J’ai lu l’histoire du monde
Et contemplé de mes yeux
Le loup qui dévore
La bourrasque qui gifle
La fuite,
L’irrépressible fuite
Des biens et des valeurs
versés à grands flots
Dans le seau des puissants.

J’ai lu l’histoire du monde
J’ai lu celle du commerce
J’ai vu
Sur de tristes étals
Les joyaux de la terre
Et les matières précieuses
Et les matières premières
Exciter
Les feux sanguinolents.

J’ai lu l’histoire des choses
Et celles des conquêtes
J’ai vu
Les palmiers se coucher
Sous d’impérieux commandements
J’ai lu l’histoire des choses,
Ces choses vues
Qui ne seront jamais
pour mon ravissement.

Misères des ventres
Lames de colère
Mais rien ne bouge
Dans ce monde
qu’on appelle Occident.

Ami, qu’en est-il de la mémoire des jours ? 
Ou trouver encore cette musique des cieux ? 

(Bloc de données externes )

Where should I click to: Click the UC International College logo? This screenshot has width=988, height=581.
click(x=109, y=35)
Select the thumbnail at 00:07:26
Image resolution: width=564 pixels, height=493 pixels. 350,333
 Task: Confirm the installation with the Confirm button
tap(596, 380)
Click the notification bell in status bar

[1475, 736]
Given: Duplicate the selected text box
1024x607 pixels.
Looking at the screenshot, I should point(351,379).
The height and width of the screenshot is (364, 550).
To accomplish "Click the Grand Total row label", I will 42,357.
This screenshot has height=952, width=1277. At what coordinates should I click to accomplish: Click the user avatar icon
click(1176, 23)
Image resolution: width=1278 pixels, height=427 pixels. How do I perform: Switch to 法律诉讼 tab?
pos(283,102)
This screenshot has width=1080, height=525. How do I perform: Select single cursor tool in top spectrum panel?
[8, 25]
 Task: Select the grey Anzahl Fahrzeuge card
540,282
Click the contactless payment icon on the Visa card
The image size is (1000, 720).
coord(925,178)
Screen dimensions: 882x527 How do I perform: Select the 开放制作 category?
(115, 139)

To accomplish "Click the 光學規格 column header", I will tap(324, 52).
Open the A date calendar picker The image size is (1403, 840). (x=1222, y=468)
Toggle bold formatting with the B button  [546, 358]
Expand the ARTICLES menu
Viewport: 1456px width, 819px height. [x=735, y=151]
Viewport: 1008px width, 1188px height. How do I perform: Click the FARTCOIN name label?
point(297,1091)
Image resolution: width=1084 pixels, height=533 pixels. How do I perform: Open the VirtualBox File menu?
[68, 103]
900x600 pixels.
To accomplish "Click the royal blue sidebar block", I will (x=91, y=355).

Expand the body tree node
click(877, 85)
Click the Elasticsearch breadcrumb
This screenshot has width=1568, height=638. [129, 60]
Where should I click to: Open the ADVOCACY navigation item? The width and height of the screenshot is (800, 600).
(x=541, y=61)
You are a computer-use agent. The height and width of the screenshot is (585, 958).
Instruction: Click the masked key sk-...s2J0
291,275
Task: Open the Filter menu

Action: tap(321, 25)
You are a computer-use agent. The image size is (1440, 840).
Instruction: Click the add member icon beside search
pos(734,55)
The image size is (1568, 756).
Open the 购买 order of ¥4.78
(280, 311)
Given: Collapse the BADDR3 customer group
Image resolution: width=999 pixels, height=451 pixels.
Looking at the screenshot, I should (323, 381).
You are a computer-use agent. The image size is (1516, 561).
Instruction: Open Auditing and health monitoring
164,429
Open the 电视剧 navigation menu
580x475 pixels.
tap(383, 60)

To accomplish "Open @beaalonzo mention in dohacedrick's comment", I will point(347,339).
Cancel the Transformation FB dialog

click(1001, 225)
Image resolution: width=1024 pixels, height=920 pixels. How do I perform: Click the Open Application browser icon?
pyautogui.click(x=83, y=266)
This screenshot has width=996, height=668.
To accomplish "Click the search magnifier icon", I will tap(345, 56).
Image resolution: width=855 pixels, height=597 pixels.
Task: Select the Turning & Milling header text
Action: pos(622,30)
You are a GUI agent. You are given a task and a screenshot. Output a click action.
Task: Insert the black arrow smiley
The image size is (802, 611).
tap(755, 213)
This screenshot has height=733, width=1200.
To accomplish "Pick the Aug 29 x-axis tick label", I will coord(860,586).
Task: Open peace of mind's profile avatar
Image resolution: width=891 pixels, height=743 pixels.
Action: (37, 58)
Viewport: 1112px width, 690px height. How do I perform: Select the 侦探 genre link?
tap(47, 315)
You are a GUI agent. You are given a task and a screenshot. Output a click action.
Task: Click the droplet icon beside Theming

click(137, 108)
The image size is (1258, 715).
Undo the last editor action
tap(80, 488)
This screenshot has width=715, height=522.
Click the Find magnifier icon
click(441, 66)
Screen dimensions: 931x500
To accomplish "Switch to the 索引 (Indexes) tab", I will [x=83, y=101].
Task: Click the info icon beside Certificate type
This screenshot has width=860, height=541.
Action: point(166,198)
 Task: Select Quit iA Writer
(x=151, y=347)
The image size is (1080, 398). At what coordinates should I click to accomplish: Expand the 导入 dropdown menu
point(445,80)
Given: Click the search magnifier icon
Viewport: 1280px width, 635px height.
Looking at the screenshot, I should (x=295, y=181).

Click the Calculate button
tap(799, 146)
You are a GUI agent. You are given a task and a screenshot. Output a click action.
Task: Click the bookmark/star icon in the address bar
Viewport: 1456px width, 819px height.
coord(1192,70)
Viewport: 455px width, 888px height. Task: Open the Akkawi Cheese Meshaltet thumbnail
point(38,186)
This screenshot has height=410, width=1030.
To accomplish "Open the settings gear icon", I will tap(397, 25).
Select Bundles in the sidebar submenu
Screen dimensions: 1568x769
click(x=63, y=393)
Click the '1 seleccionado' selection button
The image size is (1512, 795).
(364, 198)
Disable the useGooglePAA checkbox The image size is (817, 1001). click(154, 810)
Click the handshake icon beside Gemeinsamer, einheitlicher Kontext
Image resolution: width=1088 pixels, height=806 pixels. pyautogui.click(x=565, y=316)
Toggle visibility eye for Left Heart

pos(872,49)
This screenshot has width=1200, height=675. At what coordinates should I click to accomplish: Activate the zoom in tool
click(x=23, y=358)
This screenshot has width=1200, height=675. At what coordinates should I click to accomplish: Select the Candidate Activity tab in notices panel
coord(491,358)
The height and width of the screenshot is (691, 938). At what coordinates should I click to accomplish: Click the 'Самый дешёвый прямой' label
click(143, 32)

Le temps a passé et mes rêves sont lourds
Engourdis très fort par des rires facétieux.
J’ai lu du monde entier
l’histoire des résistances
De ces chants
Que la parole emporte
Et que le vent apprend.

En hommage au brigand
Le rictus de ma bouche
A forgé le sourire
Qu’aujourd’hui je suspens
J’ai lu, j’ai oublié.
Ou devrais-je dire volé.

Ami, dis-moi encore la mémoire des jours
Le souffle de la raison qui siffle entre tes dents

Quelques notes balancées, défiant la loi de Moore.
Jamais air de musique n’ébranla de titan.

Kilo, méga, gigaoctets
Ce que poésie jamais ne pourra contenir
Même si, attelée à la légende des jours
Elle cherche à raconter une guerre de cent ans.
Exa, zeta, yotta, ronna octets
Vainqueur que ce langage binaire
Qui tourne en une seconde à plus de mille tours
Comme si les mots du monde d’un seul coup j’avalais

Mémoire si gigantesque qu’on anime par calculs
Et qui chauffe
Dès que le monde financier avoisine la bulle
Cette mémoire dédiée à la spéculation
Cette mémoire gravée sur de nano-sillons
Cette mémoire où se compte le destin national
Cette mémoire d’où s’élève le grand capital
Cette mémoire conquise comme une terre coloniale.
Cette mémoire, je la vomis.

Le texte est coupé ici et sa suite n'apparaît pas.